**Task statement:** Everything from the line with "Task: Open the people contacts sidebar icon" to the final line of the records should be reproduced word for word, with both of those lines kept.

**Exercise material:**
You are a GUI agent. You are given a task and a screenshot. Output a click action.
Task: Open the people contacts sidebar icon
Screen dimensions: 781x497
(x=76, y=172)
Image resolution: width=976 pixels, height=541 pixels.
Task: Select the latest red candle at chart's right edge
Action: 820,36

**Answer to this problem:**
Task: Open the people contacts sidebar icon
Screen dimensions: 781x497
(x=76, y=172)
Image resolution: width=976 pixels, height=541 pixels.
Task: Select the latest red candle at chart's right edge
Action: 820,36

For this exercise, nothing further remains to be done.